It doesn’t matter how much you wear “red for public ed.” It doesn’t mean you love public education. It doesn’t even mean you stand with teachers or truly care what happens with students in our schools. It’s like wearing red on Valentine’s Day as your gift to your significant other. They’d take substance over style and scarlet-colored statements any day.

If you are really concerned about the success of public education, you should care about who runs our schools. Ignoring talent while professing your commitment to public education means you are invested in the idea of public education but not the implementation of it.

And despite the sweet nothings about schools that slide so easily off folks’ tongues, the general track record when it comes to ensuring schools and districts are run by the highest quality leaders is poor.

We could look at the fact that it takes only an average of 400 votes to get elected to a Delaware school board, that many seats go uncontested, or that less than 2 percent of Delawareans vote in those elections. Or we could look no further than the limited attention being paid to the search for a new superintendent in Delaware’s largest school district.

Delaware’s media have barely covered the superintendent search for a district with a $200 million operating budget. To put that budget in comparison, the operating budget for Delaware’s largest city —Wilmington— is $162 million.  Yet, I am certain that more Delawareans are talking about whether Virginia Governor Northam should resign (he should!) than who is the best leader to ensure Red Clay School District’s 17,000 students receive a high-quality education.

More concerning than the lack of public awareness and concern about this role is how limited the search and hiring process has been. Instead of contracting with the many available firms with deep experience conducting an extensive search, the Red Clay School board ceded most of the control of the process to the obligatory education kingmaker network at University of Delaware’s Institute for Public Administration (IPA).

The result: For a superintendent role that carries a salary that’s close to $180,000 (for comparison a $200,000 salary puts you in the top 30 out of 500 school districts in New Jersey), Red Clay paid IPA close to $30,000 to facilitate a process that yielded just 8 applicants.

Perhaps we are to feel better that IPA also conducted a survey and 5 community conversations about the search that yielded an average of 8 participants per meeting. But essentially paying
$3750 per applicant is a hard sell for taxpayers. And even that number assumes the 8 candidates would not have otherwise applied.

IPA used a three-person panel of subject-matter experts to screen these 8 candidates but the search process definitely selected dozens of high-quality candidates out of the process before it ever began.  The job description required a:

“minimum of nine years full-time combined public education experience that must include at least five years teaching experience and a minimum of two years’ experience each as a building leader and a district-level administrator; experience in Delaware public schools required.” (emphasis added)

Had Caesar Rodney School District used such a limiting set of specifications, they would have never been able to hire Kevin Fitzgerald who was recently named as the National Association of School Superintendent’s 2018 Superintendent of the Year.
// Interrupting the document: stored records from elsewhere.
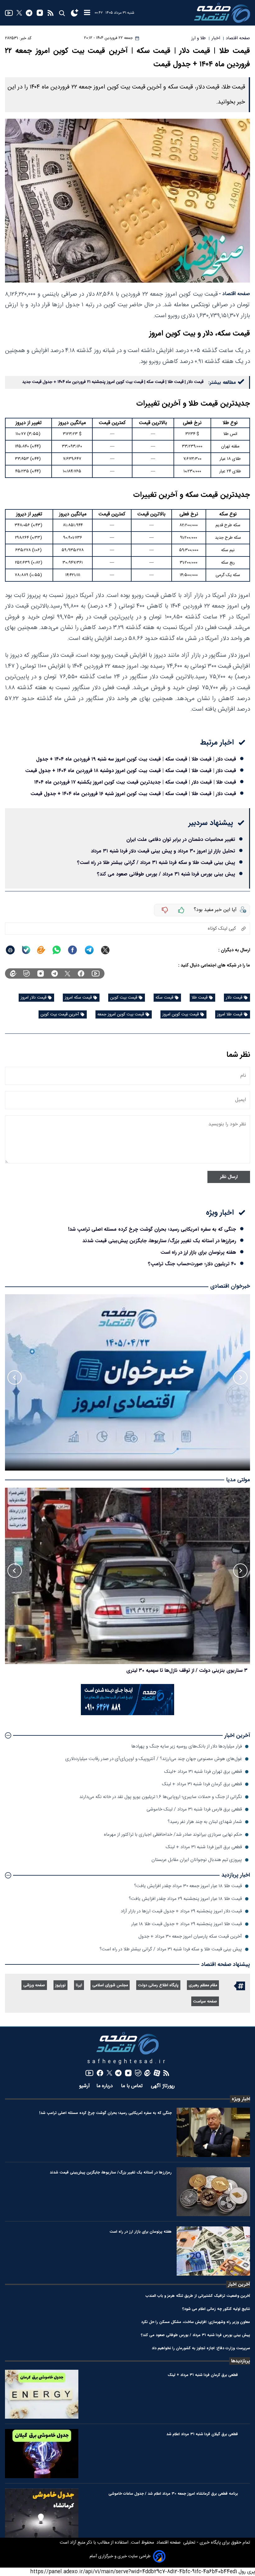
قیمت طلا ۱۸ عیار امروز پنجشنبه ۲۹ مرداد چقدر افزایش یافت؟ (185, 1899)
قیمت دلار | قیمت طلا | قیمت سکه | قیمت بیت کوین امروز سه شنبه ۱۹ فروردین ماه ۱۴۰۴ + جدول (136, 759)
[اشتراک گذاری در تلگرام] (89, 950)
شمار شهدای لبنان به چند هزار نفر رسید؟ (205, 1822)
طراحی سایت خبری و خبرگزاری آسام (120, 2556)
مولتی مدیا (238, 1480)
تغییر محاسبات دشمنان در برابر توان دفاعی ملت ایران (180, 839)
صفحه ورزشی (34, 1985)
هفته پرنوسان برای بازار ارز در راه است (198, 1252)
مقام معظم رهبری (203, 1985)
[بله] (26, 950)
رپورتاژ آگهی (163, 2086)
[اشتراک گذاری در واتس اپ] (56, 950)
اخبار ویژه (241, 2099)
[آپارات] (157, 2073)
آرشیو (84, 2086)
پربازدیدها (240, 2361)
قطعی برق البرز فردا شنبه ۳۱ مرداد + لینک (204, 1847)
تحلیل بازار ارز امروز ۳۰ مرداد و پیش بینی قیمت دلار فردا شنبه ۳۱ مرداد (163, 851)
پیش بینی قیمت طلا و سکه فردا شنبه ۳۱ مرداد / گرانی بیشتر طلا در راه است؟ (156, 862)
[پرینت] (10, 950)
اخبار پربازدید (235, 1875)
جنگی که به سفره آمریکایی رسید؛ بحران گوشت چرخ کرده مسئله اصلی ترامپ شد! (152, 1229)
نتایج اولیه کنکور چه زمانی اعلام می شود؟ (216, 2309)
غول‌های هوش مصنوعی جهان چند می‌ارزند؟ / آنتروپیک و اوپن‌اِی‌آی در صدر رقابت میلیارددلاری (153, 1759)
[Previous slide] (240, 1377)
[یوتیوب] (9, 13)
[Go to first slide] (14, 1377)
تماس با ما (132, 2086)
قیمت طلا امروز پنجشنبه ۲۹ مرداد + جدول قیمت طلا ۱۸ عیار (186, 1924)
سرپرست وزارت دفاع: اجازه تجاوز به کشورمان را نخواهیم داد (201, 2348)
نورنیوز (60, 1985)
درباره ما (105, 2086)
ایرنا (79, 1985)
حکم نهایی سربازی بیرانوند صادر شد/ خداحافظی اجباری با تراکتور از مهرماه (173, 1835)
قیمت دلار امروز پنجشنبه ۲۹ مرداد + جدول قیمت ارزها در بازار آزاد (181, 1911)
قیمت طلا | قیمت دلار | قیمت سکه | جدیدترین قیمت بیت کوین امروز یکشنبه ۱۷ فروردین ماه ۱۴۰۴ (135, 782)
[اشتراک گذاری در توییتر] (105, 950)
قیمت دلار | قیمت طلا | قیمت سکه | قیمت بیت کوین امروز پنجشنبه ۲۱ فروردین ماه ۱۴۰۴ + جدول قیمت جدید (112, 382)
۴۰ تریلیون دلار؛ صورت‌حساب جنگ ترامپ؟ (192, 1264)
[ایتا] (41, 950)
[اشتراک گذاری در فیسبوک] (72, 950)
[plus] (181, 910)
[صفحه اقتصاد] (222, 13)
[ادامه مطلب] (8, 1735)
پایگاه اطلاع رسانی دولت (158, 1985)
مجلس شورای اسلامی (110, 1985)
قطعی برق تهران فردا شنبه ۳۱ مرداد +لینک (203, 1772)
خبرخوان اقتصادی (230, 1286)
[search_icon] (61, 13)
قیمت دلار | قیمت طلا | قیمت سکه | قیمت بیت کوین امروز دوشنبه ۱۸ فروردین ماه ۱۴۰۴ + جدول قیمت (130, 771)
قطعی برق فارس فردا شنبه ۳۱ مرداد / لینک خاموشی (194, 1809)
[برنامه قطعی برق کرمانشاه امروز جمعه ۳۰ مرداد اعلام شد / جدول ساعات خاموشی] (41, 2513)
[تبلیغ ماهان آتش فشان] (127, 1714)
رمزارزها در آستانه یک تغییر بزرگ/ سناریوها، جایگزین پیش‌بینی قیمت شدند (159, 1241)
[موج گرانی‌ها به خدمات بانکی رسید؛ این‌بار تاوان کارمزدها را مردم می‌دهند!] (127, 1576)
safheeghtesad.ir (127, 2062)
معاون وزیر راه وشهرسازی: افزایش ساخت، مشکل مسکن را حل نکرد (195, 2322)
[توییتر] (19, 13)
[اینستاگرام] (40, 13)
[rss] (50, 13)
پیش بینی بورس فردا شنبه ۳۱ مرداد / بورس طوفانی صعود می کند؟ (166, 874)
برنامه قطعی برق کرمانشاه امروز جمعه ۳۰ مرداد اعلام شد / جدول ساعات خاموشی (173, 2494)
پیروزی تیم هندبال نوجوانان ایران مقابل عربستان (196, 1860)
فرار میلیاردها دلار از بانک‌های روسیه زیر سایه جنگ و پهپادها (186, 1746)
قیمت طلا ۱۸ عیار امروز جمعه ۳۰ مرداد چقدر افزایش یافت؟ (188, 1886)
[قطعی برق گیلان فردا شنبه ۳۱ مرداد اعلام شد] (41, 2453)
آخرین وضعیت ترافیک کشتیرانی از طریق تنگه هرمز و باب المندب (198, 2296)
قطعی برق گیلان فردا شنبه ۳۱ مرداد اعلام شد (202, 2434)
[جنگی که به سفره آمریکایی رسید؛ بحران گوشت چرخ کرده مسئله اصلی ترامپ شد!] (213, 2132)
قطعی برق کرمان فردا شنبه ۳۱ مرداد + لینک (202, 1784)
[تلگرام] (29, 13)
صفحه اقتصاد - (234, 294)
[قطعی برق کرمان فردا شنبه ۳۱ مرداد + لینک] (41, 2394)
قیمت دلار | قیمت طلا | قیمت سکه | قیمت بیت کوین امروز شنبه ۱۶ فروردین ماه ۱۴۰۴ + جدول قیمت (133, 794)
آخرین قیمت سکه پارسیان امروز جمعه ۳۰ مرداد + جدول (190, 1936)
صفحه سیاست (205, 2001)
He had no district experience prior to being hired as superintendent.

2016-17 Delaware Superintendent of the Year Mark Holodick (Brandywine School District) and 2018-19 Delaware Superintendent of the Year Matt Burrows (Appoquinimink School District) were also hired without district experience.

But it doesn’t seem they ever really wanted to do an extensive search. When asked where they posted the position the district’s response was as short as their list of applicants: “Red Clay website, FB, Twitter, News-Journal, Join Delaware Schools, Indeed.com.”

With this type of process and alligator arms effort, Red Clay got what it expected: two strong finalists in Hugh Broomall (Red Clay Deputy Superintendent) and Dorrell Green (Director of the Office of Innovation and Improvement at the Delaware Department of Education) who were on most insiders’ shortlists well before the district dolled out $30,000.  

What was lost is the opportunity to broaden Red Clay’s perspective by screening the dossiers of a wide range of applicants, to promote the district regionally and nationally, to build a bench of candidates who might be good for the district in the future, and to ensure the current finalists had to compete in a truly robust pool of applicants.

And we as a community lost another chance to show we really love public education by taking talent seriously.

But there’s still time to get it right.

Show up when the Red Clay board selects its next superintendent on Wednesday, run for school board, vote in the May school board elections, and push education policymakers to hold the highest bar for the leadership and governance of our schools.